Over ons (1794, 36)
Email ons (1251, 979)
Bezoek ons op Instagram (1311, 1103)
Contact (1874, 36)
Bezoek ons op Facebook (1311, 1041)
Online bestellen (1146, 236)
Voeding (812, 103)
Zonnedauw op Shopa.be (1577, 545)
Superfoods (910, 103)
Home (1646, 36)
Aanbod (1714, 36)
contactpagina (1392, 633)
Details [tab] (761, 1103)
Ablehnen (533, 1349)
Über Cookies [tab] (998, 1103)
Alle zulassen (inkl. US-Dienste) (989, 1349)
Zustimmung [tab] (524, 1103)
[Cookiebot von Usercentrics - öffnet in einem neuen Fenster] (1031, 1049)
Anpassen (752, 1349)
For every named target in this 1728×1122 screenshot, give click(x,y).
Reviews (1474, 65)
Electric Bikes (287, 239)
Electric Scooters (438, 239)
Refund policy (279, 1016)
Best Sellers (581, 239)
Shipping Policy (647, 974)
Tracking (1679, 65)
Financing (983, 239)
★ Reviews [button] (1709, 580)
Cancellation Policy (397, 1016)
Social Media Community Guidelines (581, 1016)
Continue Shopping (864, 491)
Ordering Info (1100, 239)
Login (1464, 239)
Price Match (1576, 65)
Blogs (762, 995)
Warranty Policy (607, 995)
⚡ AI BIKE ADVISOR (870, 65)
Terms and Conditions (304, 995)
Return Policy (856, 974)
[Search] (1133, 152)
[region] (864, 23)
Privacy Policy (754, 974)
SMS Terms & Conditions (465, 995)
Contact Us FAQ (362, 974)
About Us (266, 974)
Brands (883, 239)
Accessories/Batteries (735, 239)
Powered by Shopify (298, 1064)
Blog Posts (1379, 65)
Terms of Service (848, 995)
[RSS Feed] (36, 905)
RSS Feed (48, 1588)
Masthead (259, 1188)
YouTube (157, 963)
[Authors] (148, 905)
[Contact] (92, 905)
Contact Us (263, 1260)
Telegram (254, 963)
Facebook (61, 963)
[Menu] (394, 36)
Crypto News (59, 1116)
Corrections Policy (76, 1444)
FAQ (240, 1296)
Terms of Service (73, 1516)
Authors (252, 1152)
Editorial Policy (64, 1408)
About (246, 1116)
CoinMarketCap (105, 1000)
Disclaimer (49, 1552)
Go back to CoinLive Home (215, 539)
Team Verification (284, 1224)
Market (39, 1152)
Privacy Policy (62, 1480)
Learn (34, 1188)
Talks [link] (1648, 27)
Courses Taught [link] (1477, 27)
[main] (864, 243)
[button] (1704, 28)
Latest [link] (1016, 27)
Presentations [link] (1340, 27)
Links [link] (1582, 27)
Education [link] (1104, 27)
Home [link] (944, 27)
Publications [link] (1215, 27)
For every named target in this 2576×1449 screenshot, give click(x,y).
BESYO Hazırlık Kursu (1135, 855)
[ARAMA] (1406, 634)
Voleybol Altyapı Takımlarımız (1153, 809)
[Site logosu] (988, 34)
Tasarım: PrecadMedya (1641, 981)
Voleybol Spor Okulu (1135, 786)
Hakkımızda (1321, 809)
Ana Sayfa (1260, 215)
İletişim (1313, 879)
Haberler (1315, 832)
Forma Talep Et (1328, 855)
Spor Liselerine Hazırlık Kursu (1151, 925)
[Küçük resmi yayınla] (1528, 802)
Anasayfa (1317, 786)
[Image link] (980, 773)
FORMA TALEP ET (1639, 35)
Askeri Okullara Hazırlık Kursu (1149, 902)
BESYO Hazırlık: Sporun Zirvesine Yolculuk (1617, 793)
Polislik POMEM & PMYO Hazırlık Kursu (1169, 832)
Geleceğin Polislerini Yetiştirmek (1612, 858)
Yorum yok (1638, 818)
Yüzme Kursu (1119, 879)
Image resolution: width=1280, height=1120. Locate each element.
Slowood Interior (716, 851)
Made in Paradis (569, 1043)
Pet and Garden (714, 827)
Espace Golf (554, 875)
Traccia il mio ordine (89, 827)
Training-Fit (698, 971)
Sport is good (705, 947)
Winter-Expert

※

» **HOW TO COMPLETE THIS TASK**
Reproduce the data verbatim, line for line.

» **RESULT FOR THIS TASK**
Over ons (1794, 36)
Email ons (1251, 979)
Bezoek ons op Instagram (1311, 1103)
Contact (1874, 36)
Bezoek ons op Facebook (1311, 1041)
Online bestellen (1146, 236)
Voeding (812, 103)
Zonnedauw op Shopa.be (1577, 545)
Superfoods (910, 103)
Home (1646, 36)
Aanbod (1714, 36)
contactpagina (1392, 633)
Details [tab] (761, 1103)
Ablehnen (533, 1349)
Über Cookies [tab] (998, 1103)
Alle zulassen (inkl. US-Dienste) (989, 1349)
Zustimmung [tab] (524, 1103)
[Cookiebot von Usercentrics - öffnet in einem neuen Fenster] (1031, 1049)
Anpassen (752, 1349)
For every named target in this 1728×1122 screenshot, give click(x,y).
Reviews (1474, 65)
Electric Bikes (287, 239)
Electric Scooters (438, 239)
Refund policy (279, 1016)
Best Sellers (581, 239)
Shipping Policy (647, 974)
Tracking (1679, 65)
Financing (983, 239)
★ Reviews [button] (1709, 580)
Cancellation Policy (397, 1016)
Social Media Community Guidelines (581, 1016)
Continue Shopping (864, 491)
Ordering Info (1100, 239)
Login (1464, 239)
Price Match (1576, 65)
Blogs (762, 995)
Warranty Policy (607, 995)
⚡ AI BIKE ADVISOR (870, 65)
Terms and Conditions (304, 995)
Return Policy (856, 974)
[Search] (1133, 152)
[region] (864, 23)
Privacy Policy (754, 974)
SMS Terms & Conditions (465, 995)
Contact Us FAQ (362, 974)
About Us (266, 974)
Brands (883, 239)
Accessories/Batteries (735, 239)
Powered by Shopify (298, 1064)
Blog Posts (1379, 65)
Terms of Service (848, 995)
[RSS Feed] (36, 905)
RSS Feed (48, 1588)
Masthead (259, 1188)
YouTube (157, 963)
[Authors] (148, 905)
[Contact] (92, 905)
Contact Us (263, 1260)
Telegram (254, 963)
Facebook (61, 963)
[Menu] (394, 36)
Crypto News (59, 1116)
Corrections Policy (76, 1444)
FAQ (240, 1296)
Terms of Service (73, 1516)
Authors (252, 1152)
Editorial Policy (64, 1408)
About (246, 1116)
CoinMarketCap (105, 1000)
Disclaimer (49, 1552)
Go back to CoinLive Home (215, 539)
Team Verification (284, 1224)
Market (39, 1152)
Privacy Policy (62, 1480)
Learn (34, 1188)
Talks [link] (1648, 27)
Courses Taught [link] (1477, 27)
[main] (864, 243)
[button] (1704, 28)
Latest [link] (1016, 27)
Presentations [link] (1340, 27)
Links [link] (1582, 27)
Education [link] (1104, 27)
Home [link] (944, 27)
Publications [link] (1215, 27)
For every named target in this 2576×1449 screenshot, give click(x,y).
BESYO Hazırlık Kursu (1135, 855)
[ARAMA] (1406, 634)
Voleybol Altyapı Takımlarımız (1153, 809)
[Site logosu] (988, 34)
Tasarım: PrecadMedya (1641, 981)
Voleybol Spor Okulu (1135, 786)
Hakkımızda (1321, 809)
Ana Sayfa (1260, 215)
İletişim (1313, 879)
Haberler (1315, 832)
Forma Talep Et (1328, 855)
Spor Liselerine Hazırlık Kursu (1151, 925)
[Küçük resmi yayınla] (1528, 802)
Anasayfa (1317, 786)
[Image link] (980, 773)
FORMA TALEP ET (1639, 35)
Askeri Okullara Hazırlık Kursu (1149, 902)
BESYO Hazırlık: Sporun Zirvesine Yolculuk (1617, 793)
Polislik POMEM & PMYO Hazırlık Kursu (1169, 832)
Geleceğin Polislerini Yetiştirmek (1612, 858)
Yorum yok (1638, 818)
Yüzme Kursu (1119, 879)
Image resolution: width=1280, height=1120. Locate each element.
Slowood Interior (716, 851)
Made in Paradis (569, 1043)
Pet and Garden (714, 827)
Espace Golf (554, 875)
Traccia il mio ordine (89, 827)
Training-Fit (698, 971)
Sport is good (705, 947)
Winter-Expert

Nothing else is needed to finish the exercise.